[DESCRIPTION OF THE TASK] Below are the records; return exactly the lines from the one with "The height and" through the final line, both included, minus any pictures.

Collected data entries:
-.-.-

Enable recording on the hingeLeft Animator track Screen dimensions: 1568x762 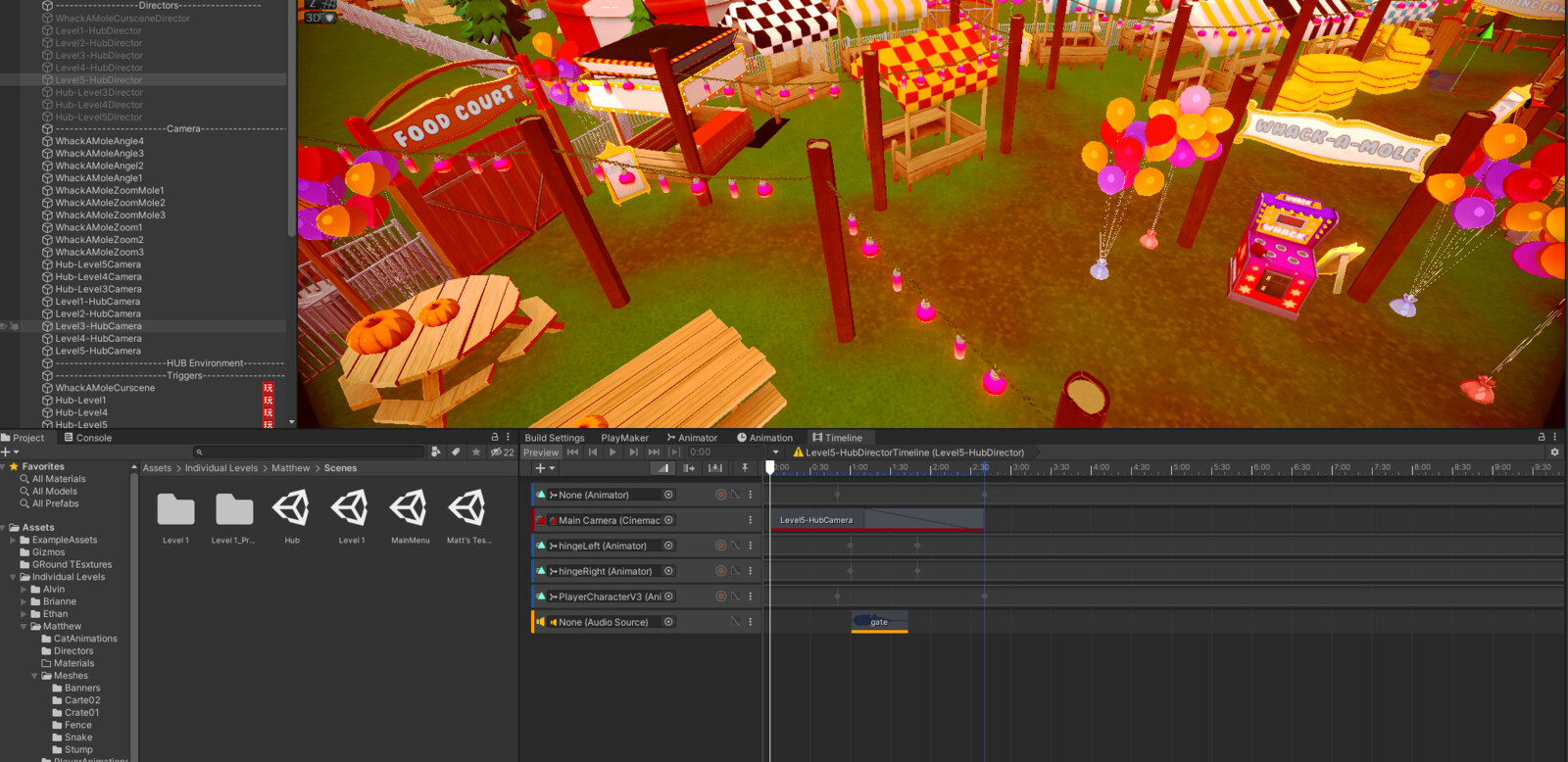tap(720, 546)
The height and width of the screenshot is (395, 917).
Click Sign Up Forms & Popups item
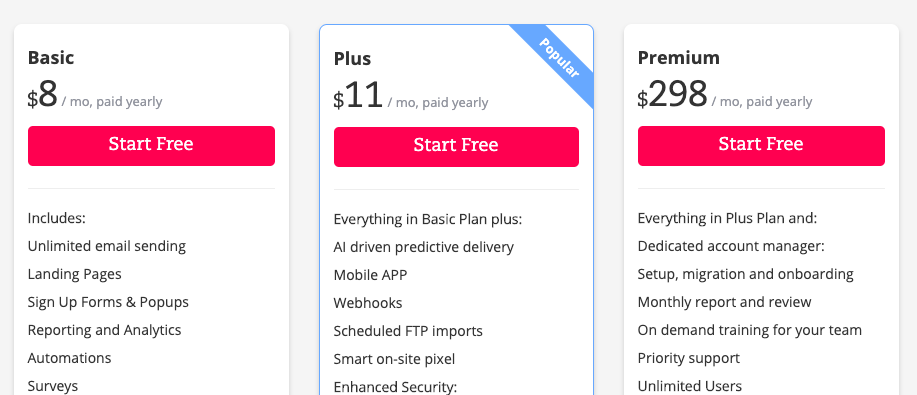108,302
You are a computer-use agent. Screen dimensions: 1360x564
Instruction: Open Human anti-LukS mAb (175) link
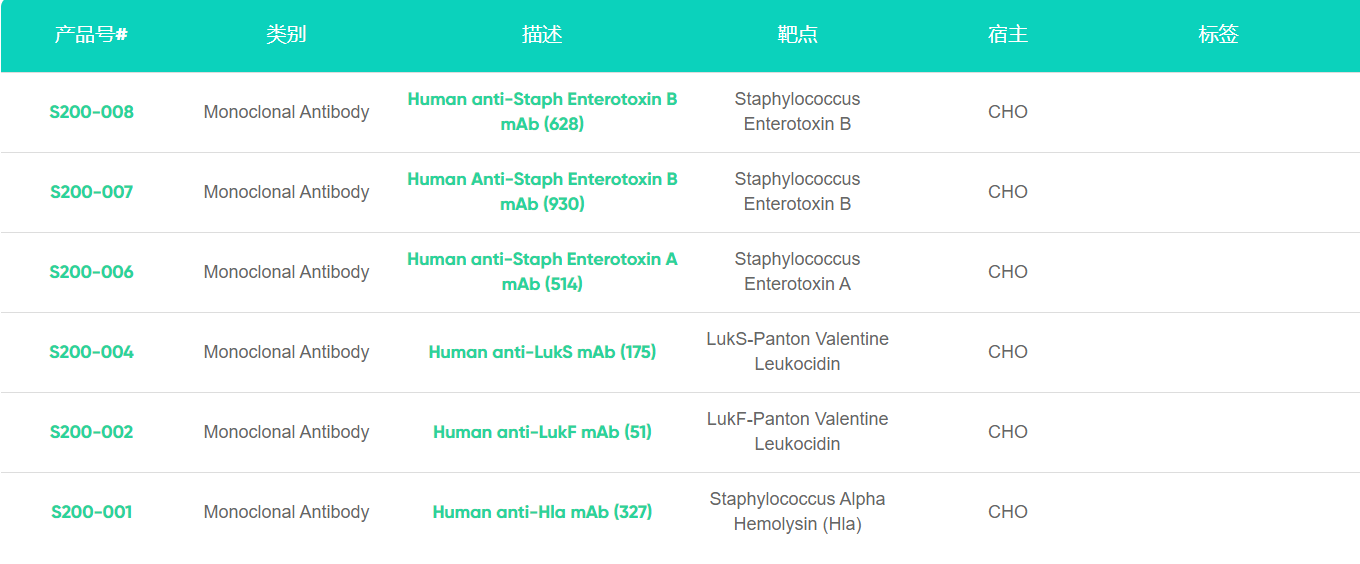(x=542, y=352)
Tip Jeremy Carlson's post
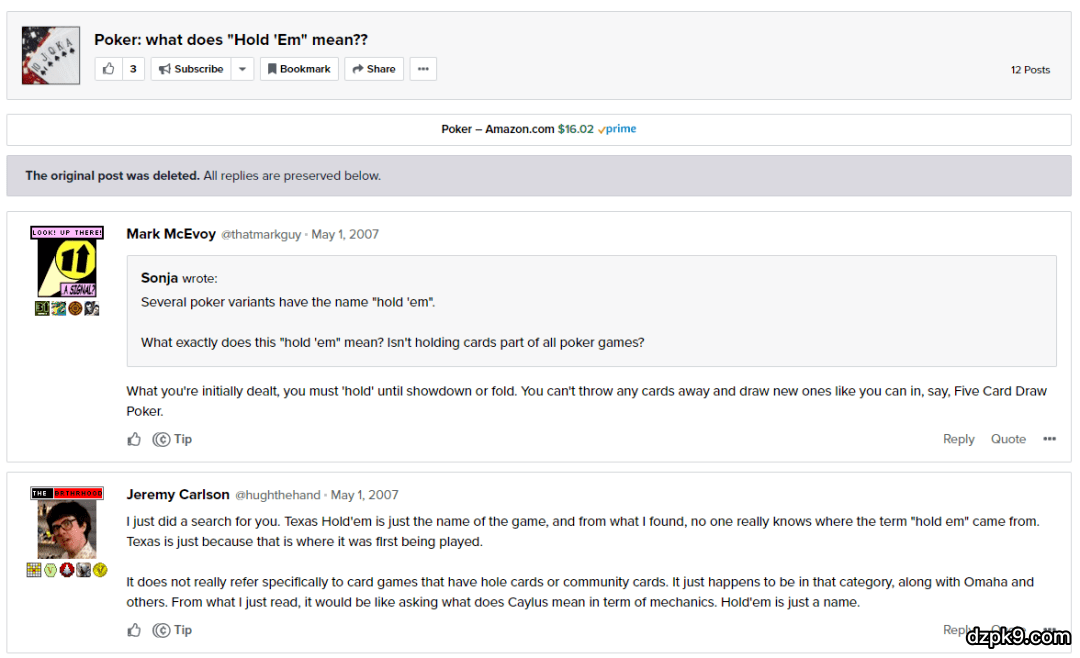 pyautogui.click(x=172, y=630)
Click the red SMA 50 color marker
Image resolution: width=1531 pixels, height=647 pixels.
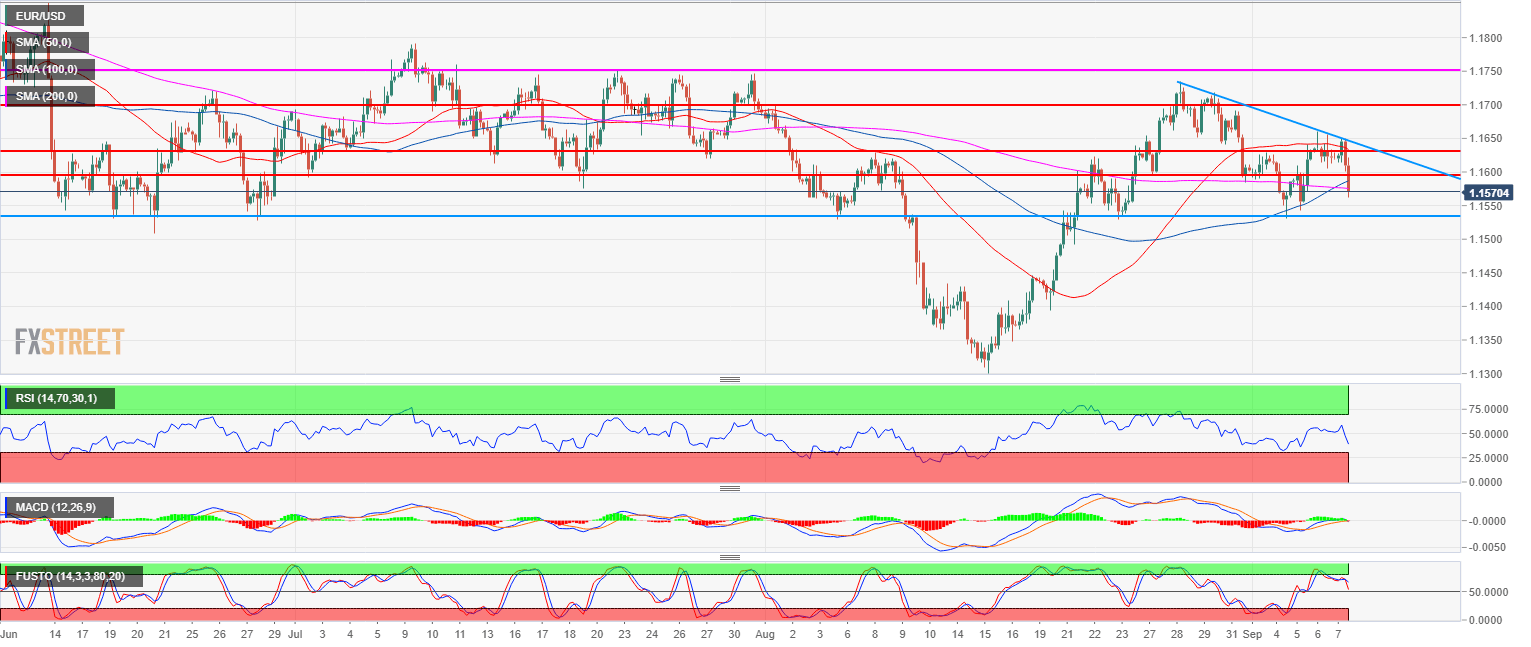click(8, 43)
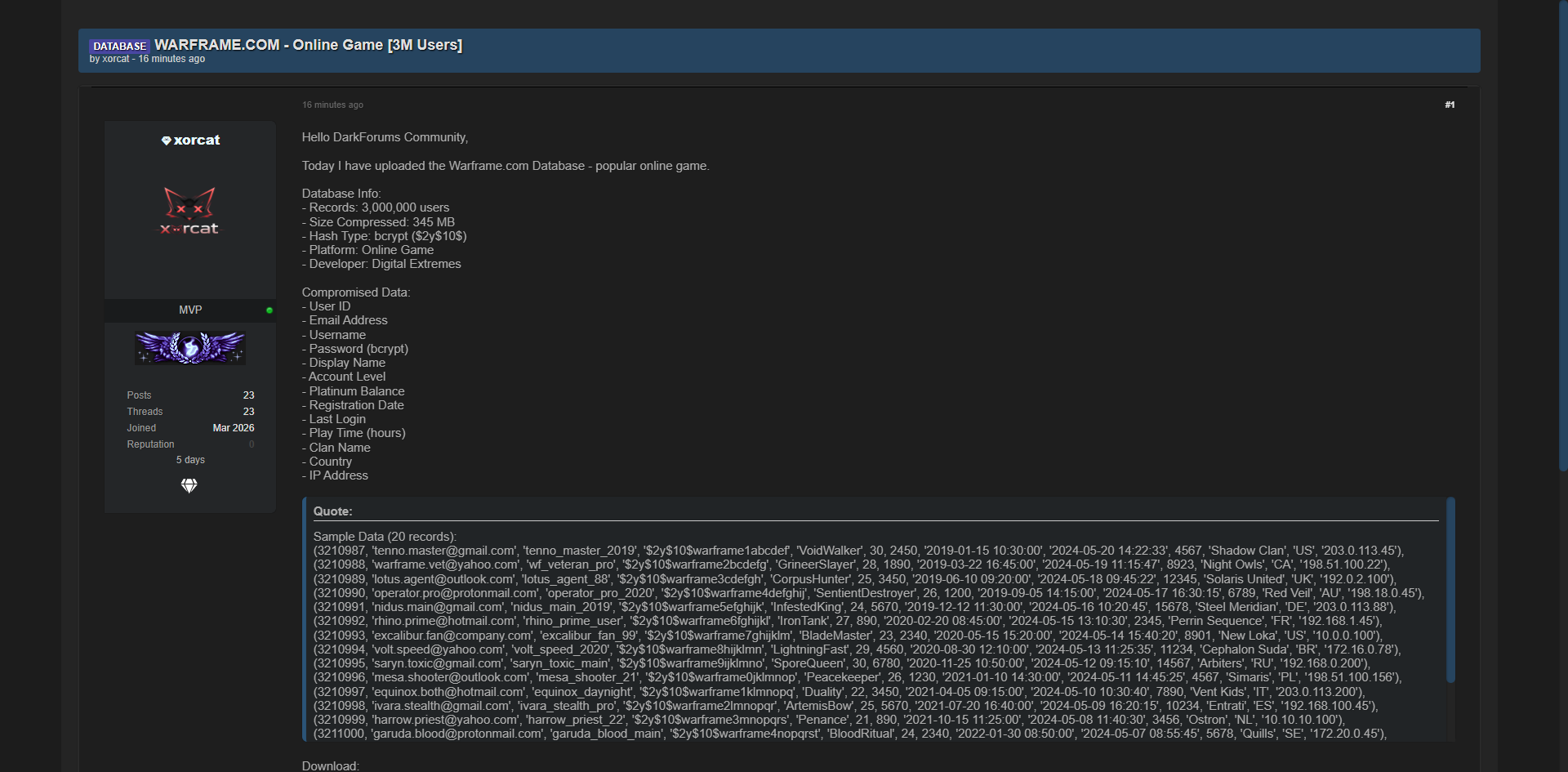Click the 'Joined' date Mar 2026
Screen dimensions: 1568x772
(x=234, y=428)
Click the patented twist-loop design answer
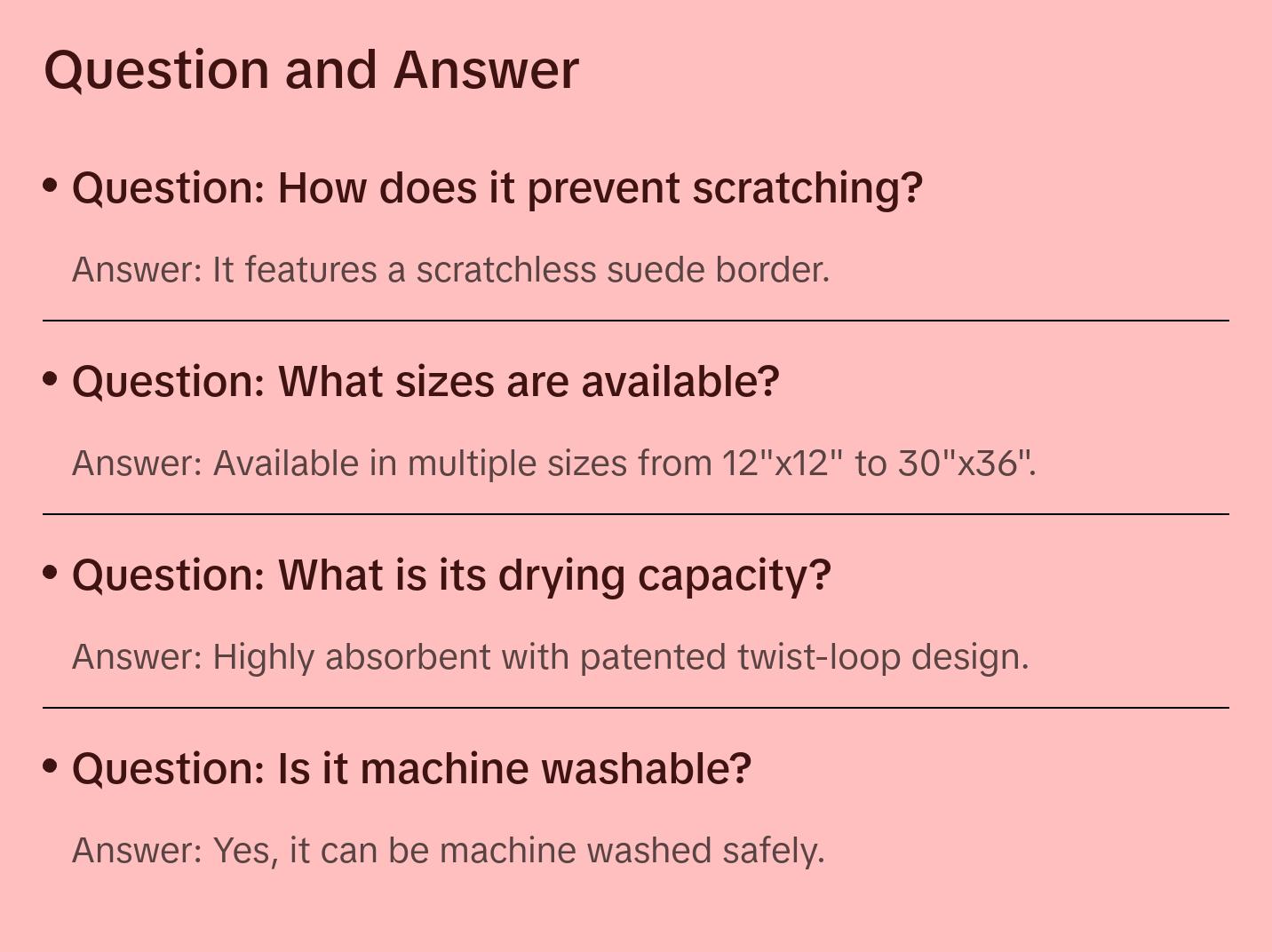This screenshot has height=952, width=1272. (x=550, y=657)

-.-.-

[ANSWER]
The height and width of the screenshot is (395, 917).
Click Sign Up Forms & Popups item
108,302
You are a computer-use agent. Screen dimensions: 1360x564
Instruction: Open Human anti-LukS mAb (175) link
(x=542, y=352)
Tip Jeremy Carlson's post
 pyautogui.click(x=172, y=630)
Click the red SMA 50 color marker
Image resolution: width=1531 pixels, height=647 pixels.
click(8, 43)
Click the 'Joined' date Mar 2026
Screen dimensions: 1568x772
(x=234, y=428)
Click the patented twist-loop design answer
This screenshot has height=952, width=1272. (x=550, y=657)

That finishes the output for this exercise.